The next limitation is the weight of the silicon solar cell. The silicon solar cells function best when they are flat and housed in large, heavy panels. For this reason, the installation of these panels on a large scale is very expensive. The final limitation of the current silicon solar cells is that the power conversation efficiency has been stuck at 25% with no clear sign of increasing. The use of Perovskite cells initially only had a conversion efficiency of 4%, but that number has been rapidly increasing as development continues.
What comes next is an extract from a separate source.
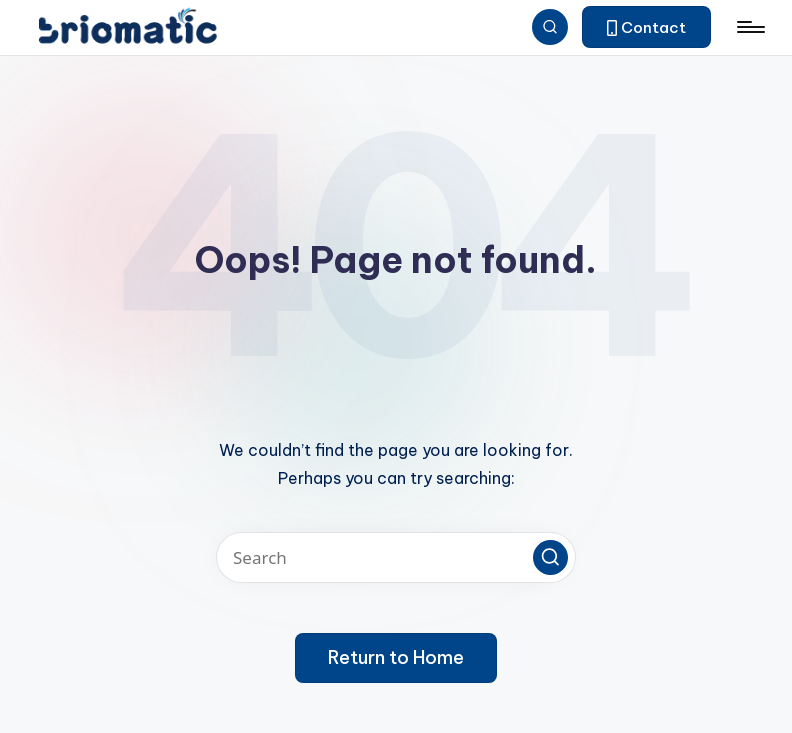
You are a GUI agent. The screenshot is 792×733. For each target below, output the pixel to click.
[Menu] (749, 27)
While the use of Perovskite cells could potentially eliminate all of the above listed limitations of silicon solar cells, more research needs to be conducted, particularly about long-term weather exposure and how to industrialize the production. However, once researchers answer these questions, the use of Perovskite cells for solar energy could improve the efficiency of current solar panel installations. Perovskite cells would greatly reduce the cost of solar panels, which would provide an opportunity for rural areas without electricity to finally have electricity.